Four men, all Jehovah’s Witnesses, have been charged with the sexual abuse of 19 people who were minors at the time, some of them their own relatives, state Attorney General Josh Shapiro announced Thursday.

When police and agents from the Attorney General’s Office attempted to take one of the men, Eric Eleam, 61, of Butler County, into custody early Thursday morning, he retreated into his bathroom and killed himself.

The charges stem from a grand jury investigation that was launched after The Inquirer published an investigation in 2018 that examined how Witness leaders routinely ostracized and punished survivors — and even their families — if they spoke out about their abuse or sought help from police.

“Most of these defendants used their faith and church to gain access to their victims to build their trust, and then molested them,” Shapiro said. “Some defendants only looked as far as their own families to commit their abuse.”

“These are the types of cases that haunt us,” he said. “They leave an indelible mark on our souls, and as prosecutors, as people of faith, as parents, we can’t escape the impact that these cases have.

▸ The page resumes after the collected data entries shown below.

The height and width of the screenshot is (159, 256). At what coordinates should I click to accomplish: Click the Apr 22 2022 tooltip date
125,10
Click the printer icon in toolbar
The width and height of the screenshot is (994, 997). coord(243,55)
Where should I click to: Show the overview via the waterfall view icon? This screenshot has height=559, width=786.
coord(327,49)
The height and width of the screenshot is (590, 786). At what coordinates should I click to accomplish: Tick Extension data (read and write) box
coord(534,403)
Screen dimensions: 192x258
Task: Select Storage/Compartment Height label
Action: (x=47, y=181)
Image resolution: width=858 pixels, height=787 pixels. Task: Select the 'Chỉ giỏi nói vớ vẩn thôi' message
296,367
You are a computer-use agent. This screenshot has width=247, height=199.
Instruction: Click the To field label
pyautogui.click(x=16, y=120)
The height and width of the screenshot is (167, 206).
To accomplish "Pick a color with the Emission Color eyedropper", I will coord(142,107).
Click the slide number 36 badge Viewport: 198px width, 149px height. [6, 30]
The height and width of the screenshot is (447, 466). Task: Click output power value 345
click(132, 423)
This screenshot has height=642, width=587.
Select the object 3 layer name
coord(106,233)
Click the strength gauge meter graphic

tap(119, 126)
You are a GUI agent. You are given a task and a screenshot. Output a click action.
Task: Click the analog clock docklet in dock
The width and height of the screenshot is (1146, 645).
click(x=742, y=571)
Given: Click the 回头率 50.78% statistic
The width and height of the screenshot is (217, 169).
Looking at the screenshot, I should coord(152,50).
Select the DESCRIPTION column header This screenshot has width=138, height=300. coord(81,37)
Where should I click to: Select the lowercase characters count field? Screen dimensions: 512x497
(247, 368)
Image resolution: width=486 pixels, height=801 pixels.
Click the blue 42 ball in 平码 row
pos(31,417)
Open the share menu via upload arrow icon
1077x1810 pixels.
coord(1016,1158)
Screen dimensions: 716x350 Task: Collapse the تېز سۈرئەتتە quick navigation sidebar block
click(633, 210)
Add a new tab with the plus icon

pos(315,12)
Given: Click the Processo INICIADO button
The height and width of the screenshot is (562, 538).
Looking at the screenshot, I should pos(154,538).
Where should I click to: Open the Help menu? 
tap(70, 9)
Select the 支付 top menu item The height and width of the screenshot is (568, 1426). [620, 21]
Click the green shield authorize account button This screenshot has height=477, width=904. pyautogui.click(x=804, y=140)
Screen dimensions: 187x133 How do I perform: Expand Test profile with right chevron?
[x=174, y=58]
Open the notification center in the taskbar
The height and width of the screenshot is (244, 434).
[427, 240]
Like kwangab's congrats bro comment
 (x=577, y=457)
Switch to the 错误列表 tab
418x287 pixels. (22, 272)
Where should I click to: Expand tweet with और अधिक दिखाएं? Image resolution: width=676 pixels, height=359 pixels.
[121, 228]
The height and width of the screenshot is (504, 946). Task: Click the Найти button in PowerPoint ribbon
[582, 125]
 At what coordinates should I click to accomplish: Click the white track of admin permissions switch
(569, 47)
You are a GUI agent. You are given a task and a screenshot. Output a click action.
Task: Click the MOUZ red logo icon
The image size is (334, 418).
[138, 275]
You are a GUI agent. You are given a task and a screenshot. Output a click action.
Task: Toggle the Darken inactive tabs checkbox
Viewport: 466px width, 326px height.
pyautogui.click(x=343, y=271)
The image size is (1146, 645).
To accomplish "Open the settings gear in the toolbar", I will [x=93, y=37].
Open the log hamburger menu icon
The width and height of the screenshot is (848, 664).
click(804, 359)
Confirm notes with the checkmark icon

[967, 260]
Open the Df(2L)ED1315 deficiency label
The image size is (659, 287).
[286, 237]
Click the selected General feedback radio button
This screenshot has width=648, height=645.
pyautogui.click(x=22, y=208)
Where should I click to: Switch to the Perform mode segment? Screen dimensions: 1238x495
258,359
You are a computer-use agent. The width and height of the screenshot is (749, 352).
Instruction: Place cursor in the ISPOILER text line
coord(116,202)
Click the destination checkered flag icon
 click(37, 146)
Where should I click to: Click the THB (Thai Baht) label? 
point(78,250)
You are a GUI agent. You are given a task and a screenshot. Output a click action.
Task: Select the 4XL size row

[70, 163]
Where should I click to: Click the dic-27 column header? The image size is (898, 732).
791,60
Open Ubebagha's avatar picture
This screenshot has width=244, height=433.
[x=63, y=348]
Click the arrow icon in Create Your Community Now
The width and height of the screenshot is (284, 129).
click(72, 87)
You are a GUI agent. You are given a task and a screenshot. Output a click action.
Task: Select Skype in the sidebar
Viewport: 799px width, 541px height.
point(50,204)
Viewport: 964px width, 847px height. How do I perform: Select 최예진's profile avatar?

These 19 children deserved a place to grow up in peace, not to be preyed upon.”

» READ MORE: Silent Witnesses: Insular culture and archaic rules created a 'recipe for child abuse'

Details of the four defendants and their alleged crimes come from court records released Thursday:

Jose Serrano, 69, of Lancaster County. He is accused of molesting at least six minors. He confessed to committing many of these criminal offenses to members of his community and to the grand jury. Two of Serrano’s victims testified to the grand jury about his alleged abuse, which included groping that escalated into forcible rape. Serrano was charged with aggravated indecent assault, indecent assault, and endangering the welfare of children.

Jesse Hill, 52, formerly of Berks County, now a resident of Georgia. He allegedly lured young boys in his Jehovah’s Witness congregation to his property for parties in the 1990s with promises of alcohol, marijuana, and pornography. He built a rapport with them by taking them to movie theaters and area malls and providing them with gifts. Hill allegedly groped the children and forced them into oral sex. The grand jury investigation identified at least 10 victims and Hill admitted many of these crimes, Shapiro said. Hill is charged with rape, involuntary deviant sexual intercourse, and corruption of minors.

» READ MORE: She says she was 5 when another Jehovah’s Witness raped her. The religion’s leaders call such accounts ‘false stories’

Robert Ostrander, 56, formerly of Cambria County, now a resident of New York State. Ostrander’s alleged acts of abuse began in 2006. The grand jurors heard testimony from a relative, who said that he abused her physically at first and then, by the time she turned 15, sexually assaulted her, Shapiro said. Ostrander allegedly sexually assaulted another girl, a member of their congregation. Ostrander is charged with indecent assault, endangering the welfare of children, and corruption of minors.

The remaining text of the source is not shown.